On Oct. 7, 2023, I watched the news and was sick. Seeing the video of the attack on the music festival in Israel, everything welled up inside me. From the experience of my people, from my own experience, I knew exactly what had just happened and how those terrified hostages were going to suffer. Israelis had been raped, tortured, mutilated, and burned alive just like my people had been for centuries. I will never forget the fires and the burned bodies: They looked exactly like what I saw the day my village was destroyed.

What Hamas did was precisely like what Arab Sudan’s genocidal government did to my people. Since they invaded Africa in the seventh century, Arab Muslims had always been doing jihad. We will never really know many Blacks have died between then and today. It is one of those numbers which, because it is unknown, proves how huge the suffering must be.

Both Israel and my country, South Sudan, were born through jihad, one which began in 1948, the other in 1955. In 1948, the Arabs declared a jihad against the new State of Israel and tried to finish what Hitler had started. In 1955, the Black Christian people of southern Sudan revolted against the north because the Muslim government refused to give them autonomy or freedom of religion. In response, the government declared a jihad—but not on paper, as it would later in 1989. The Arabs killed possibly up to 1.5 million Black people in the south. Nobody knows the number they enslaved, since nobody really counted.

The Israelis, like the Black Sudanese, won the war but lost the peace, and the jihad continued. People in the West only learned about jihad and slavery in Sudan in the 1990s, during the Second Sudanese Civil War, which began in 1983, but it was going on throughout the first one, which ended in 1972. I was kidnapped in the 1960s, so this terror has been happening for my entire lifetime. All we know is that about 200,000 Black Christians like me were enslaved in the Second Civil War, which only stopped in 2005, and about 2 million were killed. Sadly, there are still many Africans owned as slaves today. Now I saw what was done to me and my people being done to Israelis.

Israel secretly helped the southern Sudanese fight the north. We would never have fought the Arabs to the negotiating table without them. Today, South Sudan is independent partially because Israel chose to help us win over our Arab colonizers—because that is what they are. The Jewish people, just like us, are native to our lands, which the Arabs conquered.

Recently, I went to Israel to show my solidarity with my Jewish brothers and sisters, and with the (enslaved) hostages. I walked twice from Tel Aviv to Jerusalem and back along the highway to show that we Africans love and care about Israel. I picked strawberries on a kibbutz and met with Jewish hero Natan Sharansky—a freedom fighter who went to prison, like Dr. King, for trying to free his people.

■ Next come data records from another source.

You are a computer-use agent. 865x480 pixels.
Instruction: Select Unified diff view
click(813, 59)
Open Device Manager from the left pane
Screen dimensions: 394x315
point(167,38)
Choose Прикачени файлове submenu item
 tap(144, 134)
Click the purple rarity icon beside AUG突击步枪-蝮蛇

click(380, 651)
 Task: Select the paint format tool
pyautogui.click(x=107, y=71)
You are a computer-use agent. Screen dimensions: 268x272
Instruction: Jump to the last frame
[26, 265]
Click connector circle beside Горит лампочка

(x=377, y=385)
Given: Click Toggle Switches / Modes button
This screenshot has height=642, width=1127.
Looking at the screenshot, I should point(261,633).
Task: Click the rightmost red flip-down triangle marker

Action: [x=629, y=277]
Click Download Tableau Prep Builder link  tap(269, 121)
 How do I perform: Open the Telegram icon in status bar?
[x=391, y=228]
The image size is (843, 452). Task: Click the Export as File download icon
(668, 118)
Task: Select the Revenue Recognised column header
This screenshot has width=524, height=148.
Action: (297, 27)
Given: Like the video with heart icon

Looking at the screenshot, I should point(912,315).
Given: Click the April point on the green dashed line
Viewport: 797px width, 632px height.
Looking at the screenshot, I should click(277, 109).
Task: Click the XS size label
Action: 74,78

Living in New York, I see protests against Israel. These manifestations of sympathy for evil should disgust all decent people. They disgust me because Hamas is made up of the same people, acting on the same colonizing and imperial motivations, who enslaved me and murdered 4 million of my Black brothers and sisters. The Jewish people—who helped my people gain our freedom—were slaves in Egypt, just down the Nile from where I was a slave. Later, they were slaves in Auschwitz. Now they are slaves in Gaza. Our peoples have both survived slavery, and we will continue to survive it. We will triumph over the murderers who do their best to enslave and exterminate us.

True survivors are not victims. Both Africans and Israelis stand tall and will not rest until all of our people are free. And our Jewish brothers can count on us to be there for them.

Simon Deng is a former slave from South Sudan, human rights activist, public speaker, and professional swimmer. He has lived in the United States since 1989 and has been a leader of the South Sudanese expatriate community since 1993.